### EXERCISE REQUIREMENTS
Every line below between the line holding "How do I perform: Open 設定 in the sidebar?" and the line holding "Given: Click the lightbulb", inclusive, should be repeated exactly, and all other lines omitted.

### DATA EXCERPTS
■ ■ ■ ■ ■
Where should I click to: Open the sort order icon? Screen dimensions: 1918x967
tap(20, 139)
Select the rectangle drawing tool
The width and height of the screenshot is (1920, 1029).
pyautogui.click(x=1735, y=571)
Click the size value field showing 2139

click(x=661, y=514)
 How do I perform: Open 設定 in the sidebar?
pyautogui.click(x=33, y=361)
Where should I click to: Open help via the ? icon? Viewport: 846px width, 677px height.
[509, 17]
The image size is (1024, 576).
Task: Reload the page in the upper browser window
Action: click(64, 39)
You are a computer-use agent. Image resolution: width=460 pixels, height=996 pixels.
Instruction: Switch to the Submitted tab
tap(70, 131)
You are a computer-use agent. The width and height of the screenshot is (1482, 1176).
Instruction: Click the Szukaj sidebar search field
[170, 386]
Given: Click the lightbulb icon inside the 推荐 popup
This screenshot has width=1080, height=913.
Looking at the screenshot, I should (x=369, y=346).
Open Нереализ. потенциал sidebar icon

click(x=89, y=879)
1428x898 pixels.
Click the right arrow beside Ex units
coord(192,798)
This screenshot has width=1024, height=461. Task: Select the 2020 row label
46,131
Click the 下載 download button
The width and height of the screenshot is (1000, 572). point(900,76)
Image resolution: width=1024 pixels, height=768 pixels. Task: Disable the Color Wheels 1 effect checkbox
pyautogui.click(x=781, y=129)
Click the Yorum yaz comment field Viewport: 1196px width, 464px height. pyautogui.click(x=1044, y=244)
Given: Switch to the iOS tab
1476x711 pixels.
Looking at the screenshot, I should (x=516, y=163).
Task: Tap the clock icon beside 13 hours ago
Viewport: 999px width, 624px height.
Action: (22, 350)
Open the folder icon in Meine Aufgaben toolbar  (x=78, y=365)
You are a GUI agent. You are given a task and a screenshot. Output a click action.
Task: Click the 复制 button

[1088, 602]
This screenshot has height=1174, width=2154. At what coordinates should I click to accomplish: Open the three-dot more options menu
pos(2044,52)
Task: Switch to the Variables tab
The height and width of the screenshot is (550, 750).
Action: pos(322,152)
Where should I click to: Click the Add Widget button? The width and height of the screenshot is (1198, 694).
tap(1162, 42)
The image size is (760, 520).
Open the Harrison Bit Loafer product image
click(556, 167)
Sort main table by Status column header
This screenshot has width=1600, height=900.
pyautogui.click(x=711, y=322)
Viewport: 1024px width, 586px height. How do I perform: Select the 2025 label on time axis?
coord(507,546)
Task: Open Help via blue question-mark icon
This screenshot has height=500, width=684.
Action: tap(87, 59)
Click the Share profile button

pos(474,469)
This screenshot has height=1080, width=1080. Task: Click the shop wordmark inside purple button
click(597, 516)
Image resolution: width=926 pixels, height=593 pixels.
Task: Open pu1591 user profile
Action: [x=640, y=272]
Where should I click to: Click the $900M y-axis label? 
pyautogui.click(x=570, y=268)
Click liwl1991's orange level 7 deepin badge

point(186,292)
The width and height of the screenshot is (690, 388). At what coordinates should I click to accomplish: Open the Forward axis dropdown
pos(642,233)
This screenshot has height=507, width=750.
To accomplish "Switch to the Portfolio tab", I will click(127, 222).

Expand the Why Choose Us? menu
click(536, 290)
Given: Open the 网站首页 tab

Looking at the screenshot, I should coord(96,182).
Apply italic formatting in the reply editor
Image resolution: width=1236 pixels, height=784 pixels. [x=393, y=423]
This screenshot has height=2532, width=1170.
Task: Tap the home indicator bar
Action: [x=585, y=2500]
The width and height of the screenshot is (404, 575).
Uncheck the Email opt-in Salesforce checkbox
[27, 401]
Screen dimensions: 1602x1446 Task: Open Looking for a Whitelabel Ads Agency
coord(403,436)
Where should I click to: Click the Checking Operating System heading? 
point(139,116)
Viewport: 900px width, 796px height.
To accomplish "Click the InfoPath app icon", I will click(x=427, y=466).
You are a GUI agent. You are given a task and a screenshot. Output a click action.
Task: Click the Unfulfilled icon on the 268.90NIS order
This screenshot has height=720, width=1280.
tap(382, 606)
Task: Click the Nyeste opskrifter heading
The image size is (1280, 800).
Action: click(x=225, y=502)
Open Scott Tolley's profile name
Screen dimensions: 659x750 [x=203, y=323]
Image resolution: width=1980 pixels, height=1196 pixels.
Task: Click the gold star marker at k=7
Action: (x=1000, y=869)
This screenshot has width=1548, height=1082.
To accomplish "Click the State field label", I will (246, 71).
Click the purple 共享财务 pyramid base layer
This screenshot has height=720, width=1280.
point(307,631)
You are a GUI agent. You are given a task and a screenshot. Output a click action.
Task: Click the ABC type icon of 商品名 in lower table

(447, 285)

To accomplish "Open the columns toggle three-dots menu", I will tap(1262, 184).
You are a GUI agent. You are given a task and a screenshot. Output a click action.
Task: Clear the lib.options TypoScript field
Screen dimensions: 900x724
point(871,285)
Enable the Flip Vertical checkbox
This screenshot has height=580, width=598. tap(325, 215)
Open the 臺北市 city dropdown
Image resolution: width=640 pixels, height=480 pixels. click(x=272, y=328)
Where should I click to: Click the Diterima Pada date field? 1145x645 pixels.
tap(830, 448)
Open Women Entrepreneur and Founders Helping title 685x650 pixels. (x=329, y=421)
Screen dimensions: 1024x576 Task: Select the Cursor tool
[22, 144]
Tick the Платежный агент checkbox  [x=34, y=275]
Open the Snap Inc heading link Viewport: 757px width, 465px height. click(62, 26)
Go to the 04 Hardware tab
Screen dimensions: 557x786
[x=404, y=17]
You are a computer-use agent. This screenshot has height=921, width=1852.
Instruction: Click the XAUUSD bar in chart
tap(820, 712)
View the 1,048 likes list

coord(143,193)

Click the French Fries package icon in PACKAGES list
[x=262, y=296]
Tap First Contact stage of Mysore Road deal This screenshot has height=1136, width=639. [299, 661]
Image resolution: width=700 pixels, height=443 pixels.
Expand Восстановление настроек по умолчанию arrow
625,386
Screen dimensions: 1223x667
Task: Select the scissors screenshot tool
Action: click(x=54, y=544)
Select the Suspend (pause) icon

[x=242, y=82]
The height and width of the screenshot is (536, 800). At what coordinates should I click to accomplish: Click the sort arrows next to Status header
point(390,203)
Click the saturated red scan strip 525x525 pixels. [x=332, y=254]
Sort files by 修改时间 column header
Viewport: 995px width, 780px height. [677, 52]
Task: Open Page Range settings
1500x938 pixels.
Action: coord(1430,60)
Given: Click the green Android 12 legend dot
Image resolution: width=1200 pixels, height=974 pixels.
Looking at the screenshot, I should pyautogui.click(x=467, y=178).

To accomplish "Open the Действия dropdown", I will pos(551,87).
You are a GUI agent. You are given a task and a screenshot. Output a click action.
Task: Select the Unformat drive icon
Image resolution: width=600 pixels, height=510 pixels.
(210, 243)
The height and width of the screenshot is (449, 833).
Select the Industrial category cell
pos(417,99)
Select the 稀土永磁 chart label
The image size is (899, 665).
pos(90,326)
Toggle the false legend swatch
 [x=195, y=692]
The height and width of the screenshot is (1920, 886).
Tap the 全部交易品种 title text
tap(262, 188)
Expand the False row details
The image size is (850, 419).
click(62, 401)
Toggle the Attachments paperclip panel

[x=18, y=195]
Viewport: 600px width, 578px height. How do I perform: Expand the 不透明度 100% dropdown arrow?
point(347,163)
■ ■ ■ ■ ■
### ANSWER SPACE
 How do I perform: Open 設定 in the sidebar?
pyautogui.click(x=33, y=361)
Where should I click to: Open help via the ? icon? Viewport: 846px width, 677px height.
[509, 17]
The image size is (1024, 576).
Task: Reload the page in the upper browser window
Action: click(64, 39)
You are a computer-use agent. Image resolution: width=460 pixels, height=996 pixels.
Instruction: Switch to the Submitted tab
tap(70, 131)
You are a computer-use agent. The width and height of the screenshot is (1482, 1176).
Instruction: Click the Szukaj sidebar search field
[170, 386]
Given: Click the lightbulb icon inside the 推荐 popup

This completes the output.